Are you aware of doctors or health plans upcoding patients enrolled in Medicare Advantage plans? Medicare loses billions every year to errors in the calculation of the risk score for patients and your information is needed to stop it. Reporting risk adjustment fraud through a whistleblower lawsuit under the False Claims Act may also entitle you to receive a reward from the money that the U.S. Government recovers because of your information.
Medicare Advantage fraud has been described as the False Claims Act’s “Next Frontier” in at least one news article in the legal industry. It speculates that there are a decent number of cases “under seal.” These cases have not been publicly released and are still under investigation by the Department of Justice. Only a handful of cases involving MA plans have been unsealed so far. More are expected when there has been adequate time from the initiation of the system, just over 10 years ago. It can take some time for companies to begin committing fraud and a resulting whistleblower lawsuit to reach the public eye.
Potential Violations of the False Claims Act
CMS estimates that Medicare Advantage improperly paid out $13.1 billion in 2013 due to errors in the calculation of the risk score.
Upcoded Patient Illnesses
Several health plans have also been accused of turning a blind eye to doctors specifically visiting patients with a Medicare Advantage plan and reporting that they are sicker than they actually are during the visit.
CMS bases its risk score calculation for the patient on the information provided by the Medical Advantage plan. The plan must have adequate documentation of all diagnoses that it submits to CMS. Medicare relies on the information provided by the health plan as it does not require the plan to submit supporting documentation.
The plans act improperly if it reviews files for missed coding opportunities and does not also report instances of overbilling.
What is it?
Medicare Advantage is an alternate option for Medicare recipients that is generally administered by private insurance companies. Also known as Medicare Part C, it replaces the fee for service model traditionally used by Medicare. Instead, a flat monthly fee per enrollee is paid by the U.S. Government to a third-party health plan. This fee is adjusted upward for sicker patients and adjusted downward for patients who are healthy.
Medicare Advantage plans have grown in popularity because of lower costs for patients and the additional health care benefits they provide to enrollees. They serve roughly a third of Medicare patients at a cost of approximately $150 billion a year to the U.S. Government.
CMS has used a risk score to pay the health plans administering Medicare Advantage since 2004. Medicare Advantage plans bid for the amount they will charge Medicare each month for an enrollee. The diagnostic information provided by doctors is then used as a multiplier to adjust the patient’s risk score and pay the health plan more or less.

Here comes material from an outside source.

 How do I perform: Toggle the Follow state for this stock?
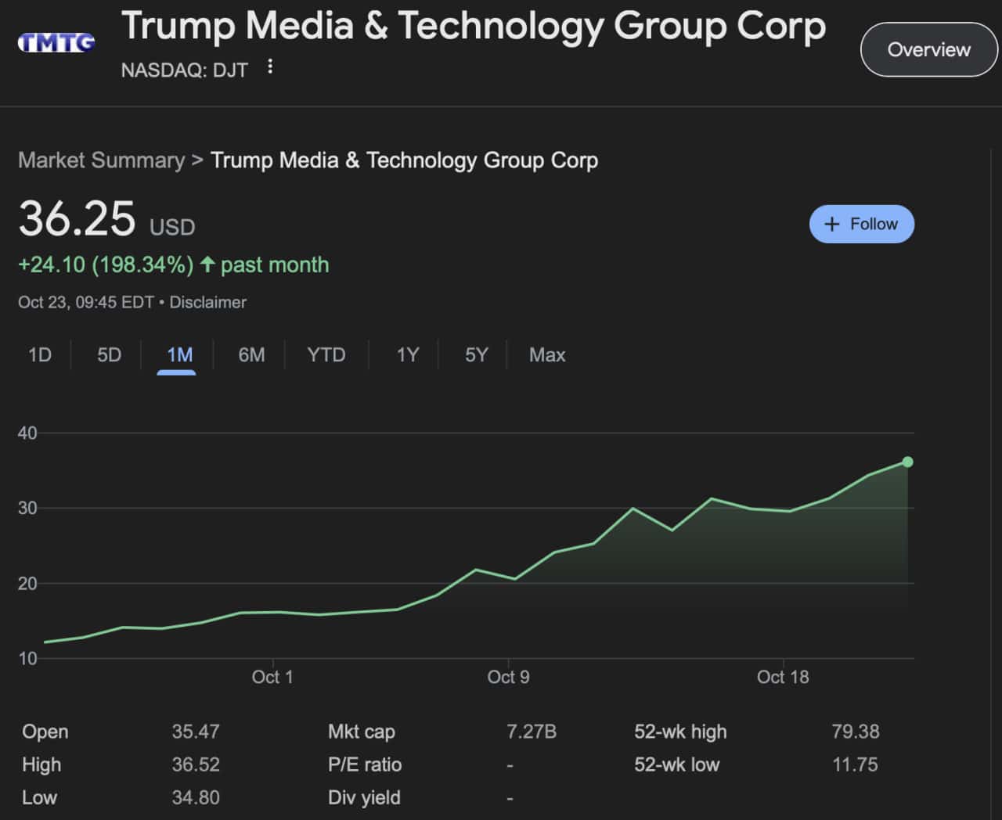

The potential for problems with the system is evident almost immediately. By claiming that the patients are much sicker than normal, the health plan can receive more from Medicare than it is entitled to receive. This practice is typically referred to as “upcoding” and is a violation of the False Claims Act when done by an entity with the requisite intent. It is also referred to as risk adjustment fraud or risk scoring fraud. Whatever you want to call it, it is simply another example of health care fraud.